-- Records for this task --
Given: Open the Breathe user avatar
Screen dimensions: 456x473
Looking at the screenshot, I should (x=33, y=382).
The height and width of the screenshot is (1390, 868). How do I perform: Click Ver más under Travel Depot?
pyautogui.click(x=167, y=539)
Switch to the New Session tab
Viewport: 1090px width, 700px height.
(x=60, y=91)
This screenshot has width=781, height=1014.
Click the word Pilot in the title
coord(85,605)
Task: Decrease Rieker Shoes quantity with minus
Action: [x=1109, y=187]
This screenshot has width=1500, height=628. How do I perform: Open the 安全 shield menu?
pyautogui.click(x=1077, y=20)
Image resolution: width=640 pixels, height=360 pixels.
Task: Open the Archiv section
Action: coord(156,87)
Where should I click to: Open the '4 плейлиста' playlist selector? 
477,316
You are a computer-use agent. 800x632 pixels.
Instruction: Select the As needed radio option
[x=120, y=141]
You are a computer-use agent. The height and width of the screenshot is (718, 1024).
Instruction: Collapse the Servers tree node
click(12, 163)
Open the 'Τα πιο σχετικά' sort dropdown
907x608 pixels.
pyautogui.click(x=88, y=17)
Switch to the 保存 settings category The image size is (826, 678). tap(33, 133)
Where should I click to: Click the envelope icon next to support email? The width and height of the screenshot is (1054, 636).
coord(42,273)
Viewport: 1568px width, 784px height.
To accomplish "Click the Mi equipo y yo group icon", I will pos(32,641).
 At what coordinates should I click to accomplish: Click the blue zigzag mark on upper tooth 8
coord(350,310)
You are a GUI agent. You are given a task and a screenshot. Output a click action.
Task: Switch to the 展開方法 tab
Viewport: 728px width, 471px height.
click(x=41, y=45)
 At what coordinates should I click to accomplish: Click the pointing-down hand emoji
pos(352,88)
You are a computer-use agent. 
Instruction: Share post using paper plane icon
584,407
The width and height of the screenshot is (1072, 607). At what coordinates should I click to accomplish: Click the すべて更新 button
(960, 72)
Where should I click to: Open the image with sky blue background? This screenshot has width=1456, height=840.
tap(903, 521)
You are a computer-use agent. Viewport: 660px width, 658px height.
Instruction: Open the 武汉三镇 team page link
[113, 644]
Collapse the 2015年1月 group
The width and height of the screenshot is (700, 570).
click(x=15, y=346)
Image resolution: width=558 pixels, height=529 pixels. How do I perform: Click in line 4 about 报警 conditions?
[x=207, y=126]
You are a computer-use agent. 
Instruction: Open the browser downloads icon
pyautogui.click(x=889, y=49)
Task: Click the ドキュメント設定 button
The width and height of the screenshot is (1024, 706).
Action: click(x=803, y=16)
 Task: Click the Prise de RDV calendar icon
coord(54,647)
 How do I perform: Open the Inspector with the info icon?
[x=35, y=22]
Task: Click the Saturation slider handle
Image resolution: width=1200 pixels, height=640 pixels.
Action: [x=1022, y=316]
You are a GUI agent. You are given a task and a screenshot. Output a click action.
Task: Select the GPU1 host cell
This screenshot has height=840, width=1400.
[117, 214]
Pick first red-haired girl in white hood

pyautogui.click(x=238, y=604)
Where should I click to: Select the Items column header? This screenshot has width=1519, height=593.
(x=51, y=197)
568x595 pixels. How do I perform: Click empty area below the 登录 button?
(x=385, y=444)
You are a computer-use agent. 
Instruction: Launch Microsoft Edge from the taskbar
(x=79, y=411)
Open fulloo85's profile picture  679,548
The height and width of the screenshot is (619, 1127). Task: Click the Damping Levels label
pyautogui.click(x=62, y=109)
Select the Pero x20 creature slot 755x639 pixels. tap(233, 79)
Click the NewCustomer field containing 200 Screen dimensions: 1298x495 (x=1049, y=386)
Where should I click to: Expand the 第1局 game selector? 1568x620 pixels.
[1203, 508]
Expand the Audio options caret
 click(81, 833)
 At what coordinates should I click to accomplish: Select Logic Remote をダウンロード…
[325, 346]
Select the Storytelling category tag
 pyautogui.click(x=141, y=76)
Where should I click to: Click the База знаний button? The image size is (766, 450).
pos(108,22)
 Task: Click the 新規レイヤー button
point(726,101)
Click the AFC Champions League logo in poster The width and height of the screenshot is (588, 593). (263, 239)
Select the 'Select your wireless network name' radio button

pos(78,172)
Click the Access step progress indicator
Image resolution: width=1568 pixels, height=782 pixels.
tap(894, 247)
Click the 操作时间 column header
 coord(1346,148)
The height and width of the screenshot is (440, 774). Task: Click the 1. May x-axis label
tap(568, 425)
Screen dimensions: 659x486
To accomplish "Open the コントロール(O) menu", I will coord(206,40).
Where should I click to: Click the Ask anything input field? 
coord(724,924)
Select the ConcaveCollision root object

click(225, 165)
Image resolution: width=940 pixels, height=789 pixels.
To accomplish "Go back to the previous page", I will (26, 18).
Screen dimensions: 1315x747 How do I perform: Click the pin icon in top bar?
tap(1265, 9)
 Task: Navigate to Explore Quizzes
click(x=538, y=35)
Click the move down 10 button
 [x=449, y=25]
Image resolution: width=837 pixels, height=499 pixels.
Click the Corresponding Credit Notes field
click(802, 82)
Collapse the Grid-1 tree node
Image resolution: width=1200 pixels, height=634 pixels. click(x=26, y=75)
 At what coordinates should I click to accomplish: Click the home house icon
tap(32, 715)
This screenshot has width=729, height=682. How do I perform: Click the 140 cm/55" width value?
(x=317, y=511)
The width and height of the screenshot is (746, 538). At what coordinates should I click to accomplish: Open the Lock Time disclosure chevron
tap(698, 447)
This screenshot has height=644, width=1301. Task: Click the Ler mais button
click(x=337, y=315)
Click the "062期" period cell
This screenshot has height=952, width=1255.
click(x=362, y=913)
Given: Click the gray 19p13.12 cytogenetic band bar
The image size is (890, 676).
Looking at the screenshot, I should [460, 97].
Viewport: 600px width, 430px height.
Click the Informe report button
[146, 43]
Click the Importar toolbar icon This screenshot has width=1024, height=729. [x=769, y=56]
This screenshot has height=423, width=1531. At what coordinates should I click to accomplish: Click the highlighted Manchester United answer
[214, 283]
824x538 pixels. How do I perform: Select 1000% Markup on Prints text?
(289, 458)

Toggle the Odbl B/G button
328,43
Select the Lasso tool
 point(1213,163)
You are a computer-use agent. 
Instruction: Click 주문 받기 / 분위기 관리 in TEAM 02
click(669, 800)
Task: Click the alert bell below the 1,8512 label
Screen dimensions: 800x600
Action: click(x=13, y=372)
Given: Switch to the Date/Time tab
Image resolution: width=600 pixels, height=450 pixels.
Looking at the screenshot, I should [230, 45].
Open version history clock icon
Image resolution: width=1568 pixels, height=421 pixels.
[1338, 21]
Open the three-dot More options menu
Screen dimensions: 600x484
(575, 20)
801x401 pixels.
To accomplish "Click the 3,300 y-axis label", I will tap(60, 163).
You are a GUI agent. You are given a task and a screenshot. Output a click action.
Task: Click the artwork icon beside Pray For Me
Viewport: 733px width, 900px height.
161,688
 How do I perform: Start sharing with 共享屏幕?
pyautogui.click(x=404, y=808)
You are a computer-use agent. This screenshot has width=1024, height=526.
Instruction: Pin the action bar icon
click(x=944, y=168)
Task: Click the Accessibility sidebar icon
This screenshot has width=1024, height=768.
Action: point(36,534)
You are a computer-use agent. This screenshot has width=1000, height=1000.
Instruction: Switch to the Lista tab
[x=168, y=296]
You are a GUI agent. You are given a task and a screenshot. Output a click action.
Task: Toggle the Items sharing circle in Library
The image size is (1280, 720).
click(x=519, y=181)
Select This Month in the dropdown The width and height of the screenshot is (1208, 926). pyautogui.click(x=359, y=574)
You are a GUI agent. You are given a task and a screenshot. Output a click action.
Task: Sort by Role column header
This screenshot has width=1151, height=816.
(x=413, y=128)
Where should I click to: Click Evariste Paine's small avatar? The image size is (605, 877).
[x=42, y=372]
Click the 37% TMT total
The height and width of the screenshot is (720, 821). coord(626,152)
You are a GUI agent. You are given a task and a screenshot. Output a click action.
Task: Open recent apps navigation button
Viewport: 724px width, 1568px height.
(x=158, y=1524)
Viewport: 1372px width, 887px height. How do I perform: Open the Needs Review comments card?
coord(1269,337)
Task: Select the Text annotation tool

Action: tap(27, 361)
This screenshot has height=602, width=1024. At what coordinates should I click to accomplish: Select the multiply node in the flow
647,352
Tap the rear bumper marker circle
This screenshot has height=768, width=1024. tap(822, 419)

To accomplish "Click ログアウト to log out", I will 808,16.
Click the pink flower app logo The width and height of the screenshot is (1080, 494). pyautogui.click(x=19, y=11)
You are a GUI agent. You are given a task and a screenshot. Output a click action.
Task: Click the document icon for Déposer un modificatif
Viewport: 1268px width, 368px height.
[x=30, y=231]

-- Problem statement --
Wherever the string "cell" occurs in the entries, copy that whole line.

-- Written response --
Task: Select the GPU1 host cell
Click the "062期" period cell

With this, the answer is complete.